Calendar: The three new features I’ve dealt with here are CalDAV, Subscriptions, and Search. Setup of CalDAV and Subscriptions is sadly manual, there is no way as of yet to have iTunes sync the settings from iCal. So, it took me 30 minutes of tapping, and relying heavily on the new Copy/ Paste functionality to set up my 7 CalDAV calendars (syncs to Google Calendar), and my 4 Subscriptions. But the result seems nearly seamless and is a huge improvement from either over-the-wire sync or Microsoft Exchange with Google. Now all my core calendars are syncing all the time over-the-air to Google, and thus my calendar data is kept in sync constantly with iCal, and is editable on both devices + the web. Also, the CalDAV setup allows me to still sync the 2 local calendars that I have in iCal (that are edited by external applications on my Mac) in sync. Oh, and in the new Calendar app (v3.0) the colors are synced! This doesn’t happen for my Subscriptions (by nature of them not really getting synced to iCal at all), but both local over-the-wire calendars and CalDAV calendars are now the same color in iCal, in Calendar, and (for the CalDAVs) on Google Calendar. So on to Search, it took me forever to dig up. I always keep my calendar view (in all 3 locations) to the Day view. Sometimes the Month view, but never the List view on the iPod. Well, it turns out that Search is only available in List view.

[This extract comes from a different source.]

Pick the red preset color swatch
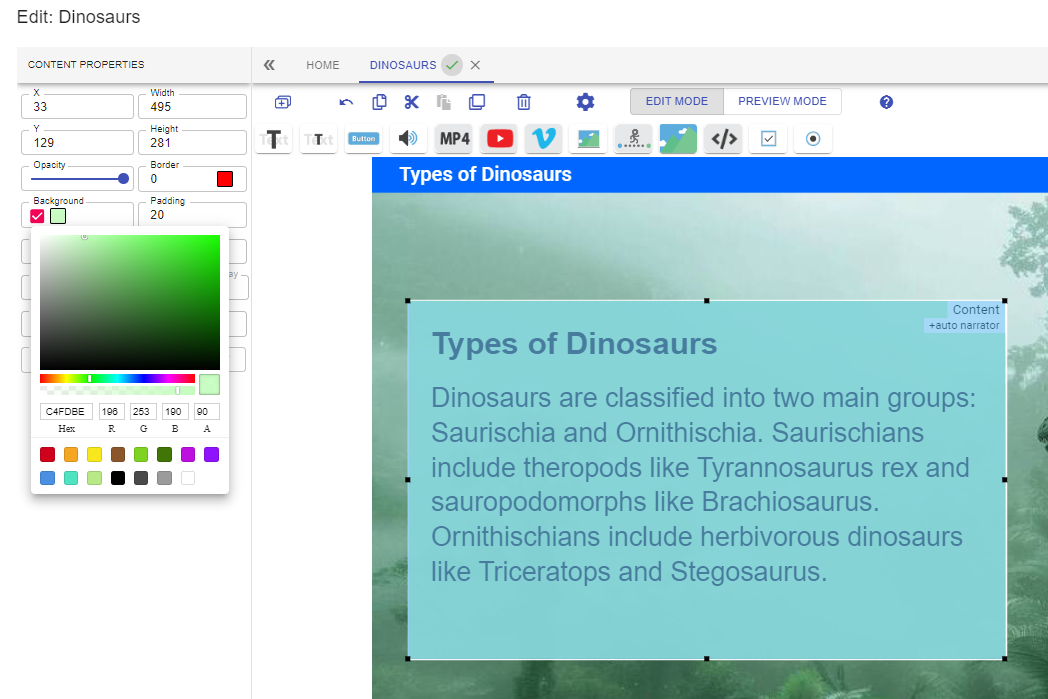Screen dimensions: 1048x699 pyautogui.click(x=47, y=454)
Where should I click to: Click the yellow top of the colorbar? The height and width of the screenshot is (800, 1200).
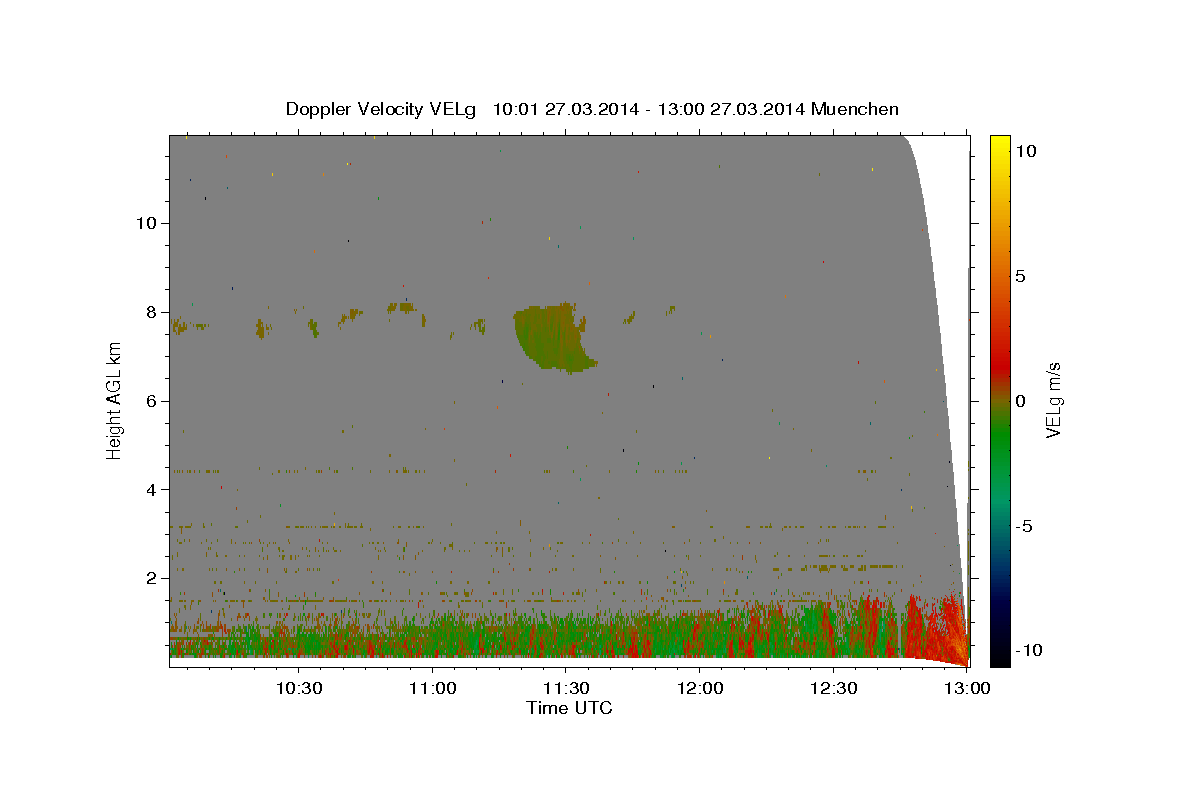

Music: The main new feature here is Search. Finally this feature that has been on the scroll-wheel iPods shows up on the iPod that has a fairly regular keyboard! Sadly the Search will search the entire library all the time, and not limit the search to the view your currently in (playlists, a single playlist, artists, albums, a single artist or album, etc.). To find the search (like in Contacts and Mail) just swipe down (to see the top of the view). There aren’t really any key new features here other than the Search.

Safari (/YouTube): Well, Safari now has AutoFill! But don’t forget to first enable it in the Safari Settings. The AutoFill contains the content from your contact card for yourself (you get to choose what contact card to use at setup), and username/ password combinations. Now all we need is integrated 1Password for those of us that use 1Password for all our passwords (which incidentally is coming in an update to 1Password, a “Go and Fill” feature that uses the new clipboard functionality). The only real new feature in the YouTube application is YouTube account-specific functionality. You can sign in to your YouTube account and see your videos, playlists etc.

Push Notifications: This is one of the main new features of the 3.0 firmware. It is the alternative to Apple allowing 3rd-party apps to run in the background and run the battery down faster. It allows the developer’s server to send out little notifications to Apple’s Push Notification server, that will then send that notification down to you. The one app that uses it so far on my iPod is also the first app to ever use it, AP News. But other apps of mine, like Mobile NetNewsWire, and hopefully a few others (WeatherBug, etc.) are all but guaranteed to incorporate the service.

Cut/ Copy/ Paste: This should have come out in iPhone OS 1.0. To use it you hold your finger over a word and the cursor (if there in the first place) turns into two blue dots. Move these and you’re able to copy or cut (if you could edit the text). To paste just double-tap on the section of text field that you want to paste into and a “Paste” button shows up.

Some notes on the new settings that are available: Naturally Apple has drastically expanded the available settings. Of note include Notification settings, the ability to view your iTunes Account information, Home button settings for the iPod Touch (Home, Spotlight, iPod, the ability to view iPod controls when music is playing {or all the time as a bad bug, otherwise I’d enable it}), and search result preferences identical to those of Spotlight on Mac OS X.